Der viele Regen im Spätherbst hatte den Boden sehr aufgeweicht und ein Lastwagen blieb wieder stecken. Wir mussten wie schon so oft wieder schieben , damit der Lkw aus dem Schlamm herauskam. Beim durchdrehen der hinteren Reifen wurden die untergelegten Hölzer nach oben geschleudert. Dabei traf mich so ein Holz und schlug mich zu Boden, so dass ich mit meinem linken Bein unter den Reifen kam.
In diesem Moment muss der Reifen gegriffen haben, denn er fuhr mir über meinen linken Schenkel. Auf diesem Lastwagen brachte man mich gleich ins Lager. Später stellte ich wieder fest, ich hatte zu diesem Unglück noch Glück.
Weil das Lager für solche Fälle nicht gerüstet war, kam ich bald darauf mit ein paar anderen Kranken in ein Zivilkrankenhaus. Hier war ich in guten Händen und weil ich der Jüngste war wurde ich der Lieblingspatient der Ärztin. Ich hatte mich bald von meiner Verletzung erholt und begann mich nützlich zu machen. Hier waren neben den verschiedenen Kameraden sogar Stabsoffiziere als Patienten. Einige hatten schon ein hohes Alter und waren sehr krank.
Ich half bei der Betreuung der anderen Kranken mit.

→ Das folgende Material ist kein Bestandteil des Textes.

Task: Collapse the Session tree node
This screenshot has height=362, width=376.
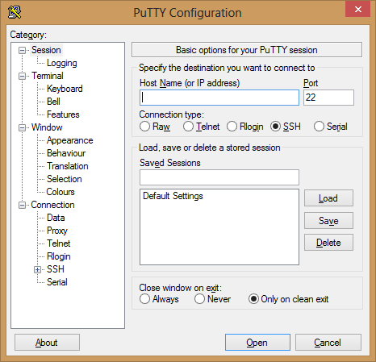Action: 22,50
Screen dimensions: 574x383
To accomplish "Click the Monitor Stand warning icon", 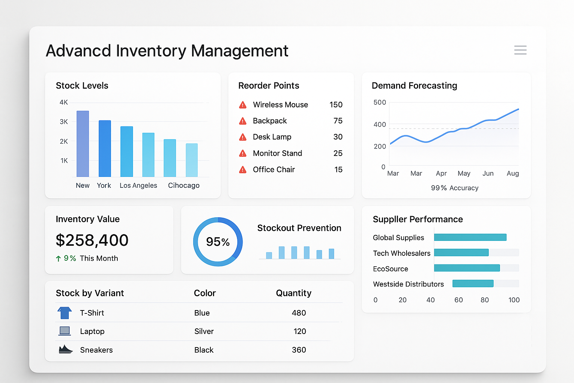I will [243, 153].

Das gefiel der Stationsärztin sehr und sie ernannte mich bald darauf zum Zimmer-Sanitäter. Jetzt war ich bemüht natürlich das Beste von mir zu geben und scheute auch nicht das Unangenehmste. Denn ich wollte nicht so schnell wieder in das Arbeitslager zurück. Jetzt, inzwischen war es Februar 1948, hatte die Ärztin auch von unserer Abteilung einige für den nachhause Transport bestimmt, darunter war auch ein Berliner. Aber als es soweit war, kam die NKWD und überprüfte die Kameraden. Dabei wurde bei dem Berliner die Blutgruppe unter dem Arm festgestellt (also SS) und er musste hier bleiben. Der Transport sollte in den nächsten Tagen gehen. Er war sehr verzweifelt und schluckte am gleichen Abend noch Drahtklammern, die er aus dem Eisenbett abmontierte (also Selbstmordversuch).